Comprendre qu’un seul point de vue, une réalité unique n’est pas viable induit d’accepter le caractère limité de la rationalité, en termes de capacités cognitives et d’information disponible. En effet, l’émotion, non contrôlée, autonome, entropique1 apparaît donc comme un prisme qui permet de diffracter la réalité, le point de vue unique d’un individu. Sa rationalité est bousculée et confrontée à différentes réalités perçues par ses multiples points de vue révélés : la peur, la frustration, l’impuissance, la colère, etc. Les limites de la rationalité se dissolvent au contact de l’émotion. L’émotion considérée comme destructrice dans le champ professionnel sur lequel fonctionne la société est salvatrice pour l’individu qui le fait fonctionner. Alors que le milieu professionnel incite l'individu à restreindre ses émotions pour le formater, l'individu lui, gagnerait à suivre ses émotions pour saisir davantage les nuances qui l’environnent et tirer parti de ce sentiment empathique qui donne accès à une connaissance sensorielle, intuitive. L’émotion laisse ainsi entrevoir un nouveau prisme, celui de la connaissance, diffractée entre la cognition : le rapport entre le sujet et l’objet ainsi que l’émotion : la connaissance sensorielle ou intuitive mais pas seulement. Elle est aussi certitude : connaissance exacte ou profonde ; expérience : connaissance abstraite, spéculative ou expérimentale ; conscience ou compréhension : connaissance d’un objet. La rationalité pourrait se libérer de ses limites si elles n’étaient liées qu’à la seule connaissance cognitive mais la rationalité dépend aussi de l’information disponible à laquelle appartient donc l'émotion, cette connaissance sensorielle. Preuve en est, cette liste étant elle-même épistémologie2 est soumise à une connaissance cognitive qui ne peut donc exister seule. L’épistémologie ne peut pas non plus éviter à la connaissance ses interférences et son caractère arborescent3. Ignorer le caractère arbitraire de cette organisation serait négliger le caractère discutable de la connaissance.

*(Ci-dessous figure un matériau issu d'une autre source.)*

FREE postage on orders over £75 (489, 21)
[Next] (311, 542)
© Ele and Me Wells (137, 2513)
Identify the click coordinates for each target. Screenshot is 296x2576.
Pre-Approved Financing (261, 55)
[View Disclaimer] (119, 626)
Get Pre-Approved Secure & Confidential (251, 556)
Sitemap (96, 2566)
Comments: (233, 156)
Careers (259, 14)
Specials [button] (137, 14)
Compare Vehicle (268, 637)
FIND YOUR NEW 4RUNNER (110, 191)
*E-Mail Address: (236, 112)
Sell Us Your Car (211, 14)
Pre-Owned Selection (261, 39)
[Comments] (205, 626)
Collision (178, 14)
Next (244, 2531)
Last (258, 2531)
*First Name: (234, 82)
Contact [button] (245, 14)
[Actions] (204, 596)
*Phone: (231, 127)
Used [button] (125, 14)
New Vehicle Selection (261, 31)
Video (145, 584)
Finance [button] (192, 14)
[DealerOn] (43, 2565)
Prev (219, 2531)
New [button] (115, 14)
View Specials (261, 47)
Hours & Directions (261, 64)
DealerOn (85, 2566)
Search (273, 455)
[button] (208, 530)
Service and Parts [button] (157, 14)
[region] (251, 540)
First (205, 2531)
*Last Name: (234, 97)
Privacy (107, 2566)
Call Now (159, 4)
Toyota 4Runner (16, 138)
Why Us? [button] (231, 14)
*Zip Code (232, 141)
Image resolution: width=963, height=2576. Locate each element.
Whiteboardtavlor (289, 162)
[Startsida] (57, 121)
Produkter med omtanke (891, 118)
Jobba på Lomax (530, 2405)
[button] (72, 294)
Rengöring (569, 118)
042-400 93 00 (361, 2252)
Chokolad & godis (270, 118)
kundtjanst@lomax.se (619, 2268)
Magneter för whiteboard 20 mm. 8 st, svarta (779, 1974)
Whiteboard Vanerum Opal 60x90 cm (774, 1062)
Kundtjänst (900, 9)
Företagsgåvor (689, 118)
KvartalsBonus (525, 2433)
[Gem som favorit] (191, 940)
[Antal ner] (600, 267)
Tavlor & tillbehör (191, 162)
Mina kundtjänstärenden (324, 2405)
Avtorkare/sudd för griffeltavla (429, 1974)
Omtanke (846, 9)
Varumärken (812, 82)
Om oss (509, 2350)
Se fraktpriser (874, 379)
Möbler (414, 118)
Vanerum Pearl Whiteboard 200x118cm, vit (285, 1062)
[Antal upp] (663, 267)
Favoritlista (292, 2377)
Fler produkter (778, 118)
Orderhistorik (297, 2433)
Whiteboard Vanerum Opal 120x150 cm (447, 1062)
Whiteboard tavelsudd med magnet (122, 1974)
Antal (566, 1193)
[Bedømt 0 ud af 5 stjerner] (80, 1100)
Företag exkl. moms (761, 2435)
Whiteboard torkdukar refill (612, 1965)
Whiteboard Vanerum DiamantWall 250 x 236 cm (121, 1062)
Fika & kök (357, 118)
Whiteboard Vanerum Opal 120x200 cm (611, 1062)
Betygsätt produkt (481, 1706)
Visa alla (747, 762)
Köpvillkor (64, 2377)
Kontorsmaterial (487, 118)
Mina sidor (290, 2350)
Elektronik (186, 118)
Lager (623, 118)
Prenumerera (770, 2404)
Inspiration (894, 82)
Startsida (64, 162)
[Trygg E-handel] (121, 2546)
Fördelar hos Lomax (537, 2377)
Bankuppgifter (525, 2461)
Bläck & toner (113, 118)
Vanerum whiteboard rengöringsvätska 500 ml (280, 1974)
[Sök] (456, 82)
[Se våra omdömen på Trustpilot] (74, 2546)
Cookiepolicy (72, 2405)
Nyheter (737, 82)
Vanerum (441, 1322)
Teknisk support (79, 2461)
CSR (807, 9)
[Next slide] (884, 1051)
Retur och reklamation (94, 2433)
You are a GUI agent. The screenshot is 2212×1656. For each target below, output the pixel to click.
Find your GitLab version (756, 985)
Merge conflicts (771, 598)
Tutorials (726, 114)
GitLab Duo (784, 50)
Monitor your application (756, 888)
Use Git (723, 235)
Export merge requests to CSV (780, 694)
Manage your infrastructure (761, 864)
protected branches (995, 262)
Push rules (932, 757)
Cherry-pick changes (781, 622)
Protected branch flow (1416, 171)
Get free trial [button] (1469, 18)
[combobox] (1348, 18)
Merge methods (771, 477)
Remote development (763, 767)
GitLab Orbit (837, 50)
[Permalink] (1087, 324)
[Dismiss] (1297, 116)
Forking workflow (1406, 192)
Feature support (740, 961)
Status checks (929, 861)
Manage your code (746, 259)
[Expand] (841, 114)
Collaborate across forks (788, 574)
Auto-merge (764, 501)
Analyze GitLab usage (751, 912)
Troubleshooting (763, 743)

Finalement, pour ce conseiller, cet être avisé, n'est-ce pas terrifiant, voire douloureux, cette possibilité de regarder l'anamorphose de sa vie ? D'entrevoir qu'à cet instant passé s'offrait aussi un meilleur choix que celui d'apporter une sécurité financière à son enfant élevé à des milliers de kilomètres ? Alors cognition, émotion, expérience, certitude, conscience ?
L’émotion est une connaissance sensorielle qui invite à penser que la connaissance cognitive n’est pas la réponse la plus efficiente. La rationalité est limitée en ce qu’elle peut s’enrichir des émotions pour elle-même gagner en rationalité sans jamais être absolue. Cognition, émotion, expérience, certitude et conscience sont sœurs. Toutes ensemble, elles forment le champ de la connaissance et renforcent une rationalité ; une connaissance arbitraire et une rationalité limitée car chacune de ces connaissances reste propre à un individu et l'environnement qui l'influence.
Antonio Damasio, médecin, professeur de neurologie, neurosciences et psychologie, va plus loin dans la définition de ces interactions puisqu'il affirme dans son ouvrage L'erreur de Descartes que les émotions font partie des fonctions cognitives car aucun raisonnement ni prise de décision n'est possible sans les émotions.